▸ **To do**: Reproduce the entries verbatim, beginning at the start of the entries and continuing through the line that contains "Action: pyautogui.click(x=876, y=407)", with both ends included.
:: Information shown ::
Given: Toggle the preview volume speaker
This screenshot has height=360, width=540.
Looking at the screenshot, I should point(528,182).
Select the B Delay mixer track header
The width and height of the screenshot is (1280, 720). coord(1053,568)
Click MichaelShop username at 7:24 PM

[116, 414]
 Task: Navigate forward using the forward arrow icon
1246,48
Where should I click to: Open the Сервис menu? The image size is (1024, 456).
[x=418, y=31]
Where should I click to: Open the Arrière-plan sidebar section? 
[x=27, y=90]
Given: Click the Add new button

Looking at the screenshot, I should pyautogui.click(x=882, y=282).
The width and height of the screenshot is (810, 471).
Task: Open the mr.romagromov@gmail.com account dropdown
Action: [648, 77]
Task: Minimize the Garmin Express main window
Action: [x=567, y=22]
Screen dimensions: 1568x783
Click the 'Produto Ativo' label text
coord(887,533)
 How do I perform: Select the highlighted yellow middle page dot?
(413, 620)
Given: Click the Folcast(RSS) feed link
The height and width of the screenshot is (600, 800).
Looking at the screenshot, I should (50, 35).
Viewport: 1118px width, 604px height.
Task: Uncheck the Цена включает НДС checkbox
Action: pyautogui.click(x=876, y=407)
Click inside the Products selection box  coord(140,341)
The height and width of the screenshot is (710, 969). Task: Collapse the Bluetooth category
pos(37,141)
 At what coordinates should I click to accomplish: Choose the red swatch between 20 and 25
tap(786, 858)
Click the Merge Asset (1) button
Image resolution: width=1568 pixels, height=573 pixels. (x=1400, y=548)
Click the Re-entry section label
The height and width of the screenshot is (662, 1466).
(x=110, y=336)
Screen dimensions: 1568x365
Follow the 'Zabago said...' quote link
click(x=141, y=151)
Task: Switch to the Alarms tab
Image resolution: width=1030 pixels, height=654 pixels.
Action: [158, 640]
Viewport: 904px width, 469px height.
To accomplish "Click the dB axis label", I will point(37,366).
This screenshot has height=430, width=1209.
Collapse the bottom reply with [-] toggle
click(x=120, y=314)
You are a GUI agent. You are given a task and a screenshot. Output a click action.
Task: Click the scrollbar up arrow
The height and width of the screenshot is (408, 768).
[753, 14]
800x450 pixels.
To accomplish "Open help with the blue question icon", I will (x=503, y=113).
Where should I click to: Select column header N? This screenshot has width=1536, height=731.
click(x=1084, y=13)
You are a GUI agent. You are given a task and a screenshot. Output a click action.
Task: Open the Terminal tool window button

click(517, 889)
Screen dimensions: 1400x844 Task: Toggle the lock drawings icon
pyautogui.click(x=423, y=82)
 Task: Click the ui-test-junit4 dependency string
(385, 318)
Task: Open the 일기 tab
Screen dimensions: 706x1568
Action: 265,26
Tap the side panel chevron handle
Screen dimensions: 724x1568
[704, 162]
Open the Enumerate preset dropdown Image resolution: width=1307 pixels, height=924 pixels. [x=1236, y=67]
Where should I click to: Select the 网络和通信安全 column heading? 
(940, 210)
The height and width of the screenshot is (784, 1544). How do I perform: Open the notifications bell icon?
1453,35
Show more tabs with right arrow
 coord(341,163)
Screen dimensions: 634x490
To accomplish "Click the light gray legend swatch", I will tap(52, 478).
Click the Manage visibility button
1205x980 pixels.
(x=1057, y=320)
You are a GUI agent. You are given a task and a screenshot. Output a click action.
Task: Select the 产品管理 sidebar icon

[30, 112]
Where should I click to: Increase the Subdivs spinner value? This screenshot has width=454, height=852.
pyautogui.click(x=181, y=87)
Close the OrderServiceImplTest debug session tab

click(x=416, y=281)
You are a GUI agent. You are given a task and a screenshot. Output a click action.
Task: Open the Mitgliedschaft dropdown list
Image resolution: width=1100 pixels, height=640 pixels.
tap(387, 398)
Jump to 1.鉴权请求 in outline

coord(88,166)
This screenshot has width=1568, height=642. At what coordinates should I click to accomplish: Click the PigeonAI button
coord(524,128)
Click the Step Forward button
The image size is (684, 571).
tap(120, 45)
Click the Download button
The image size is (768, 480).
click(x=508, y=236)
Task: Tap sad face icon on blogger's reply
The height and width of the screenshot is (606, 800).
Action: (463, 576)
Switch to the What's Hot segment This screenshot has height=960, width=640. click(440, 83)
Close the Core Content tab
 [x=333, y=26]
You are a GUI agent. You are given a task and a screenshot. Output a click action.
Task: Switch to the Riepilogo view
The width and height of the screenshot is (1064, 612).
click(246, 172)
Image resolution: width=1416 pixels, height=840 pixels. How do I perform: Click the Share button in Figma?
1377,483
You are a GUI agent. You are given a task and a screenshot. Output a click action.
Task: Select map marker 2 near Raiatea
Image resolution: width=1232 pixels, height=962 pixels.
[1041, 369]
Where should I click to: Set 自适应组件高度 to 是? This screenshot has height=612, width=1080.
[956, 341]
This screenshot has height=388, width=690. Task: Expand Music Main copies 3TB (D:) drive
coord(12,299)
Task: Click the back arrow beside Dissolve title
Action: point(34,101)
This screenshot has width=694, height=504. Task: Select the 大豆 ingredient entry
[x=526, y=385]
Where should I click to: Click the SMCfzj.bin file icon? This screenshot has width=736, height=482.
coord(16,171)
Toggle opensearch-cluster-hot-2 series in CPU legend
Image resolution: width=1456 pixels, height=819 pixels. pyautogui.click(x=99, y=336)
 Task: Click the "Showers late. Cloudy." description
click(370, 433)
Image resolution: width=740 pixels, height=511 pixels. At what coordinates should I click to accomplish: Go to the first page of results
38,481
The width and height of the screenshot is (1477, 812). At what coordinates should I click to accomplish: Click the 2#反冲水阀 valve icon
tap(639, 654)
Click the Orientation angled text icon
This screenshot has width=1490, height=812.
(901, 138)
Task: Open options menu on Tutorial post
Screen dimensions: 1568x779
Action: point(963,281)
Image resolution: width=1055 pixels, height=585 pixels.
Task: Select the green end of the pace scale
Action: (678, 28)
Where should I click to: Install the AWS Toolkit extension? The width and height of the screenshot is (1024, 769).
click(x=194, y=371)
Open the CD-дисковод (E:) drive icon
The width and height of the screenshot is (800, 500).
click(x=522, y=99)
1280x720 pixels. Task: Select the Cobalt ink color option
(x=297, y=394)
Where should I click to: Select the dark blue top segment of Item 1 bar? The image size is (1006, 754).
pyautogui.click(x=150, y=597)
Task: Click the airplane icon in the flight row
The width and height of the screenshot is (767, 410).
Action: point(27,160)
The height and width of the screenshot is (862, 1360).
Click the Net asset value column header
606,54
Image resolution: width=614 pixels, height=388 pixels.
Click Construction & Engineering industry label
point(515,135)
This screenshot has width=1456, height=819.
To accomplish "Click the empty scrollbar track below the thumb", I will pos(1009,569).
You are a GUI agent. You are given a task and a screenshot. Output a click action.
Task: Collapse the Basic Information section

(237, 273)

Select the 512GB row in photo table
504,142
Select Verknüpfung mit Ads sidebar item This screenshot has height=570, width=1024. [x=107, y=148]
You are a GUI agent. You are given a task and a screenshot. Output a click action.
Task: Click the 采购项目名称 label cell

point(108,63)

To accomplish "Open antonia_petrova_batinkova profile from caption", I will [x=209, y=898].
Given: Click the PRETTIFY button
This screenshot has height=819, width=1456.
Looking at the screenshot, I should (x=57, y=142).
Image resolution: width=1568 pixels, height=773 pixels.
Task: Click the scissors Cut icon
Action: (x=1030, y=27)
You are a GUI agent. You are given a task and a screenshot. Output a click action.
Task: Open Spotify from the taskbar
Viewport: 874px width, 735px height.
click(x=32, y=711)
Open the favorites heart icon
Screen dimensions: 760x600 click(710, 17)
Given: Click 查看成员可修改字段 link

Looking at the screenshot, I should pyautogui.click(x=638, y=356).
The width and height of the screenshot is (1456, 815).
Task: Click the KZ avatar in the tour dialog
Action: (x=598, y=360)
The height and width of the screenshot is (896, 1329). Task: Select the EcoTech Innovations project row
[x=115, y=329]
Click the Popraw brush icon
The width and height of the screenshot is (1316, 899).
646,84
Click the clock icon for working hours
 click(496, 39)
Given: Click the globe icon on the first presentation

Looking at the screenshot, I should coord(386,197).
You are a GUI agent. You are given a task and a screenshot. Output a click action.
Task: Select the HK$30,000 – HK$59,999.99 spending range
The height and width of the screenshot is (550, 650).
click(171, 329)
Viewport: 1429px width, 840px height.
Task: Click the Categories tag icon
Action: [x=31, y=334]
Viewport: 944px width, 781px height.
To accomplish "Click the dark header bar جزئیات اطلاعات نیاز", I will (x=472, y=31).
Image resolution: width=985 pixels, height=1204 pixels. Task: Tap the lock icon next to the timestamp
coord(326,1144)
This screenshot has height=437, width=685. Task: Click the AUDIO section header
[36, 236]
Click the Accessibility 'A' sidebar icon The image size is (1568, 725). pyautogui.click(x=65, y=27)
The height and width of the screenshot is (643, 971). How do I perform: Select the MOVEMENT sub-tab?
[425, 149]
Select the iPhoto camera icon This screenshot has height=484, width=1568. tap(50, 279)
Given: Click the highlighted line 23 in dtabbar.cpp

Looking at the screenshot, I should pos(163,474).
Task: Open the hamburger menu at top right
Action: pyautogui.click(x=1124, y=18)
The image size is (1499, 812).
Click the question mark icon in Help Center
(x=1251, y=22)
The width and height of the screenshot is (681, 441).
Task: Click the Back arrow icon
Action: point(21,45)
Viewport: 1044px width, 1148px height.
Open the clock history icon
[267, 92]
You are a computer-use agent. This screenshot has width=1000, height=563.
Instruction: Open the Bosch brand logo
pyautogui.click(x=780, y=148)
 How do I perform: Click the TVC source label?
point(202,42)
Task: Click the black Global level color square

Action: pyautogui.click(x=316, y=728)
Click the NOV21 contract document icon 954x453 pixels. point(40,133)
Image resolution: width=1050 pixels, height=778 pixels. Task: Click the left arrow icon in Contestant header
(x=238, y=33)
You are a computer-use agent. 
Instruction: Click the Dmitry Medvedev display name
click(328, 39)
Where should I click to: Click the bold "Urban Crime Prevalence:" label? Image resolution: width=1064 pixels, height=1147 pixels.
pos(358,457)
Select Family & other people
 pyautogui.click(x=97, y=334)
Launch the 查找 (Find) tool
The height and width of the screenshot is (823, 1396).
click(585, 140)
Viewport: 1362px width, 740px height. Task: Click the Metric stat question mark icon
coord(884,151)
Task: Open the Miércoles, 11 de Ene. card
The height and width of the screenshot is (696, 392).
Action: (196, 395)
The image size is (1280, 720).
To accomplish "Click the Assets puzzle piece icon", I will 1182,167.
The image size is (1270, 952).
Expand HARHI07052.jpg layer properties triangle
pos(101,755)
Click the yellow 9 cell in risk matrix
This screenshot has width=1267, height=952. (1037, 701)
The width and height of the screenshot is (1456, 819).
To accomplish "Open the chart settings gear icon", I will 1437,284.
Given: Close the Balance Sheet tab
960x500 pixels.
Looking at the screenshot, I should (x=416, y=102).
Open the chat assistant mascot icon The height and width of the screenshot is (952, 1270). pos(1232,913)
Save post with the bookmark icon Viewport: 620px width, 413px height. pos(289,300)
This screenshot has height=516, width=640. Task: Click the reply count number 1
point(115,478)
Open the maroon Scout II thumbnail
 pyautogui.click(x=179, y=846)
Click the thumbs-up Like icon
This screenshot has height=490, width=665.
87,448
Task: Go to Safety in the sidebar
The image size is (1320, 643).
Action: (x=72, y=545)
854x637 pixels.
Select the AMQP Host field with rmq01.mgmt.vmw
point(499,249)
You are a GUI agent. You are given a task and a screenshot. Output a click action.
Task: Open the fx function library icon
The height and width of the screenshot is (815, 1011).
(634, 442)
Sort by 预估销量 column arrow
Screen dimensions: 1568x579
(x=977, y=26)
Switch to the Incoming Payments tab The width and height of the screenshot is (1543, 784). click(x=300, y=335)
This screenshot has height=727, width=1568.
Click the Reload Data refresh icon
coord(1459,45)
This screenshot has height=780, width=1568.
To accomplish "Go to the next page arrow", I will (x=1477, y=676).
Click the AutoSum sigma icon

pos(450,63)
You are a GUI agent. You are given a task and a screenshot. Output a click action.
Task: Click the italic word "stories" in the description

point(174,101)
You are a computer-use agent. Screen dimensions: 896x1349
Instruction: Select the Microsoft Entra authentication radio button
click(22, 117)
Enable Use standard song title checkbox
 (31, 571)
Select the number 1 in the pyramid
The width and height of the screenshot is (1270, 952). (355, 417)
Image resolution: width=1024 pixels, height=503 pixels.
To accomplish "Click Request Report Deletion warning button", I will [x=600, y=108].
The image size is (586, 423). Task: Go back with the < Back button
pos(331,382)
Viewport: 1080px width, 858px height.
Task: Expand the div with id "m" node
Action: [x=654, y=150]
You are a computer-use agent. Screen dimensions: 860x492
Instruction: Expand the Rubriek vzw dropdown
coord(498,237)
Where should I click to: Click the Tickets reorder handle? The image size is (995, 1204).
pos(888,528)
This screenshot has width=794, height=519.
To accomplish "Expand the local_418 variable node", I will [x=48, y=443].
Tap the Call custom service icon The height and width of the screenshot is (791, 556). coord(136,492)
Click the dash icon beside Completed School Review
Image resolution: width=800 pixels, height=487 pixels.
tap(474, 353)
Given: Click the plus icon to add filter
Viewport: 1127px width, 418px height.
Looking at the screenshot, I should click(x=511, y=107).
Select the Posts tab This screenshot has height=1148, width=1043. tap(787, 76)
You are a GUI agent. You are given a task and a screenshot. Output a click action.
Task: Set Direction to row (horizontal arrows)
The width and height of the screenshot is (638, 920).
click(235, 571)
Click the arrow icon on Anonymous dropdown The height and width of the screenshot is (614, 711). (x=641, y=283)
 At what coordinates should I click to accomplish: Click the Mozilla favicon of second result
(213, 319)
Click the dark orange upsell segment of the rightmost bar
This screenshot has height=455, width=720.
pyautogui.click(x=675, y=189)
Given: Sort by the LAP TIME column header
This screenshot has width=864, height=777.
:::
▸ **Output for this task**:
Given: Toggle the preview volume speaker
This screenshot has height=360, width=540.
Looking at the screenshot, I should point(528,182).
Select the B Delay mixer track header
The width and height of the screenshot is (1280, 720). coord(1053,568)
Click MichaelShop username at 7:24 PM

[116, 414]
 Task: Navigate forward using the forward arrow icon
1246,48
Where should I click to: Open the Сервис menu? The image size is (1024, 456).
[x=418, y=31]
Where should I click to: Open the Arrière-plan sidebar section? 
[x=27, y=90]
Given: Click the Add new button

Looking at the screenshot, I should pyautogui.click(x=882, y=282).
The width and height of the screenshot is (810, 471).
Task: Open the mr.romagromov@gmail.com account dropdown
Action: [648, 77]
Task: Minimize the Garmin Express main window
Action: [x=567, y=22]
Screen dimensions: 1568x783
Click the 'Produto Ativo' label text
coord(887,533)
 How do I perform: Select the highlighted yellow middle page dot?
(413, 620)
Given: Click the Folcast(RSS) feed link
The height and width of the screenshot is (600, 800).
Looking at the screenshot, I should (50, 35).
Viewport: 1118px width, 604px height.
Task: Uncheck the Цена включает НДС checkbox
Action: pyautogui.click(x=876, y=407)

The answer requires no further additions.